§ **WHAT THE TASK REQUIRES**: Format the lines of the listing below as a numbered list, from the line holding "control (250, 766)" through the end of the listing, inclusive, omitting blank lines.

§ **EXERCISE MATERIALS**:
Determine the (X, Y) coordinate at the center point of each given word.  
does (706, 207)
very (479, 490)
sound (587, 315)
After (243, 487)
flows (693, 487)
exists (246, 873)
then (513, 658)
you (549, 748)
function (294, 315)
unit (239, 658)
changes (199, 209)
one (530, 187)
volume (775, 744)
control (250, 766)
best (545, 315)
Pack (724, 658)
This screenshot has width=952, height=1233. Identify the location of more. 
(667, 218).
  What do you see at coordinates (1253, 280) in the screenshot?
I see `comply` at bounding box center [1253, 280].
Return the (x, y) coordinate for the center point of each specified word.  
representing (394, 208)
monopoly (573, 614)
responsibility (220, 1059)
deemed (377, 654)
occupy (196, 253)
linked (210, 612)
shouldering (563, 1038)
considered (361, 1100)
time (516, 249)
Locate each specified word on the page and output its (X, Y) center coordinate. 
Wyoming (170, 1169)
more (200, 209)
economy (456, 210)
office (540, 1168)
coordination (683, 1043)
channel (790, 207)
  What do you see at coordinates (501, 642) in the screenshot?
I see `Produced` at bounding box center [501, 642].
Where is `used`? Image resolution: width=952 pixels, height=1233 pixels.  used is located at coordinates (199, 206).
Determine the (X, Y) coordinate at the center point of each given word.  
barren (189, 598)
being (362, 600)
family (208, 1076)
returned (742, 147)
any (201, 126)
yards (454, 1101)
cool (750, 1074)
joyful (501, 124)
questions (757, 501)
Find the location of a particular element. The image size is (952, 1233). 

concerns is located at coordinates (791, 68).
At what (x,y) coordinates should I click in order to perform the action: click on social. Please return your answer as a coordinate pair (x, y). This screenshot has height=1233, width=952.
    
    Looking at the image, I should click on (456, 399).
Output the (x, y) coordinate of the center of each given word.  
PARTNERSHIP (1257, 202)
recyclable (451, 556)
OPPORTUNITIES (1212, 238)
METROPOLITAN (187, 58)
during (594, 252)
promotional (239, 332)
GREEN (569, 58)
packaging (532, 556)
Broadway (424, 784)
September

§ **RESULT**:
1. control (250, 766)
2. best (545, 315)
3. Pack (724, 658)
4. This screenshot has width=952, height=1233. Identify the location of more. 
5. (667, 218).
6.   What do you see at coordinates (1253, 280) in the screenshot?
7. I see `comply` at bounding box center [1253, 280].
8. Return the (x, y) coordinate for the center point of each specified word.  
9. representing (394, 208)
10. monopoly (573, 614)
11. responsibility (220, 1059)
12. deemed (377, 654)
13. occupy (196, 253)
14. linked (210, 612)
15. shouldering (563, 1038)
16. considered (361, 1100)
17. time (516, 249)
18. Locate each specified word on the page and output its (X, Y) center coordinate. 
19. Wyoming (170, 1169)
20. more (200, 209)
21. economy (456, 210)
22. office (540, 1168)
23. coordination (683, 1043)
24. channel (790, 207)
25.   What do you see at coordinates (501, 642) in the screenshot?
26. I see `Produced` at bounding box center [501, 642].
27. Where is `used`? Image resolution: width=952 pixels, height=1233 pixels.  used is located at coordinates (199, 206).
28. Determine the (X, Y) coordinate at the center point of each given word.  
29. barren (189, 598)
30. being (362, 600)
31. family (208, 1076)
32. returned (742, 147)
33. any (201, 126)
34. yards (454, 1101)
35. cool (750, 1074)
36. joyful (501, 124)
37. questions (757, 501)
38. Find the location of a particular element. The image size is (952, 1233). 
39. concerns is located at coordinates (791, 68).
40. At what (x,y) coordinates should I click in order to perform the action: click on social. Please return your answer as a coordinate pair (x, y). This screenshot has height=1233, width=952.
41.     Looking at the image, I should click on (456, 399).
42. Output the (x, y) coordinate of the center of each given word.  
43. PARTNERSHIP (1257, 202)
44. recyclable (451, 556)
45. OPPORTUNITIES (1212, 238)
46. METROPOLITAN (187, 58)
47. during (594, 252)
48. promotional (239, 332)
49. GREEN (569, 58)
50. packaging (532, 556)
51. Broadway (424, 784)
52. September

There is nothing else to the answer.